** Start of Quoted text **
In the previous article in this series we talked about:

What are NeRFs: A state-of-the-art Deep Learning architecture used for synthesizing 3D volumes from 2D images.
Classic vs model-based approaches: The “classic” approach requires training a separate model for each scene, while more recent model-based approaches aim to generalize across multiple similar scenes via pretraining.
Key terminology: what we mean by a scene, a view, rendering, the camera position, volume rendering, and view synthesis.
Review of recent research: Including scene-based approaches (NeROIC, InstantNeRF) and model-based approaches (PixelNeRF, LOLNeRF).
Challenges include the trade-offs between scene-based and model-based approaches, such as rendering quality, training time, and required data.

For a more in-depth review on the capabilities of NeRFs and the key terminology, please review our previous entry in this series.

The data

Most Nerf datasets have different scenes with two key components:

Images – multiple views of the same scene from different angles
Camera positional and angular information for each image

However, the datasets that we have found tend to differ on how this information is presented, specially related to the position of the camera because there are several ways of referring to it: either through intrinsic coordinates on .txt files, rotation matrices on .json or .npz (numpy) files, or they can even have more scene-specific data such as “camera_A, camera_B, …camera_C” associated to the camera disposition in the data collection process. So be careful when choosing a dataset and model, you might need to transform the data from one format to the other to make this work.
** End of Quoted text **
- _Exercise requirements_
[a] Answer these questions using the NeRF text:
(i) What does the "classic" approach require for each scene?
(ii) What two key components do most NeRF datasets contain?
(iii) In which file types can the camera position be given as rotation matrices?
[b] According to the NeRF text, why might you need to convert data from one format to another when choosing a dataset and model?
Answer using only the text on NeRF datasets.
** Start of Source excerpt **
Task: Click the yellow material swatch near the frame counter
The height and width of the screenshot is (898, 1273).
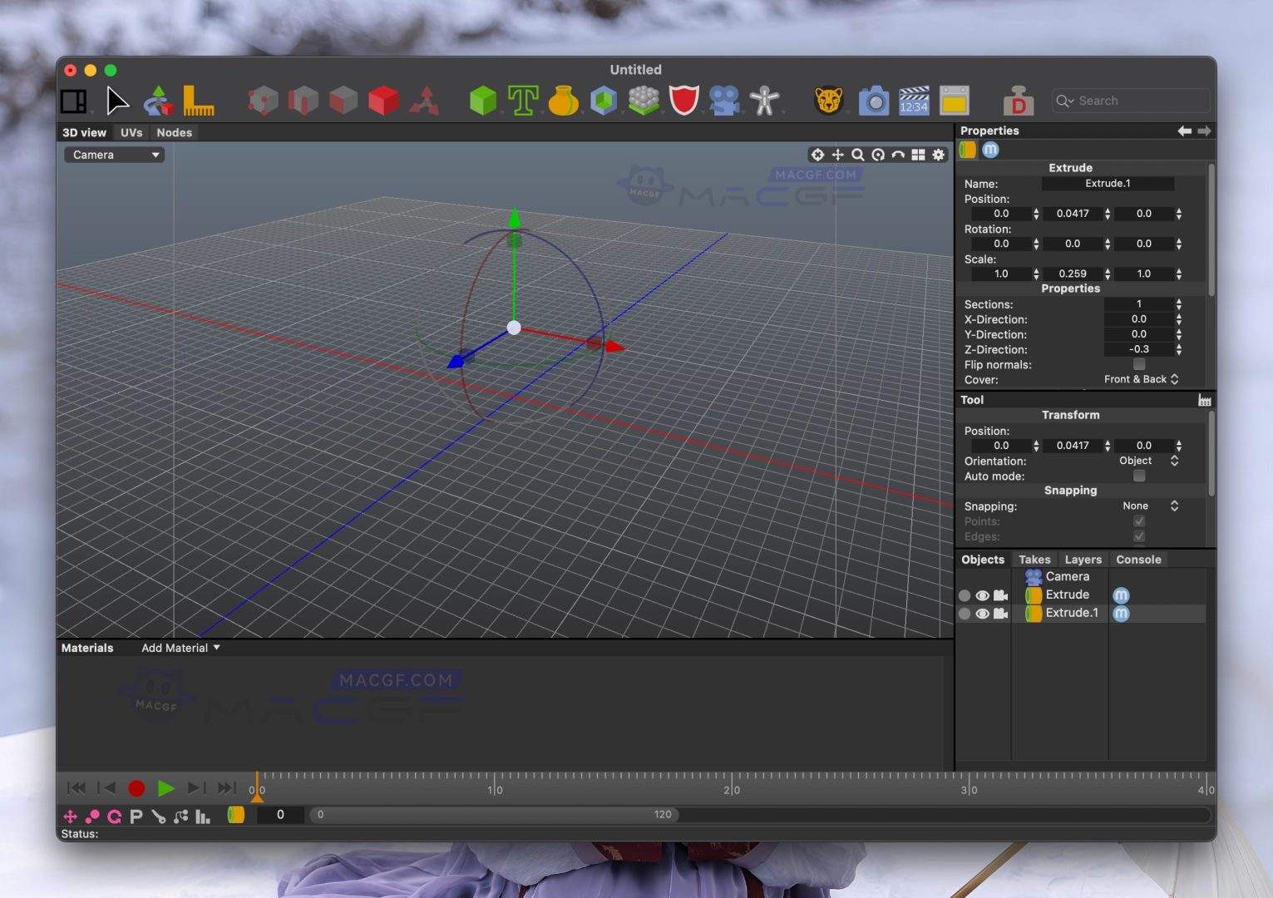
** End of Source excerpt **
- _Correct answers_
[a]
(i) Training a separate model for each scene.
(ii) Images showing multiple views of the same scene from different angles, and camera positional and angular information for each image.
(iii) .json or .npz (numpy) files.

[b] Datasets differ in how they present the camera position. It may be given as intrinsic coordinates in .txt files, as rotation matrices in .json or .npz files, or as scene-specific labels such as "camera_A, camera_B" tied to how the cameras were arranged during data collection.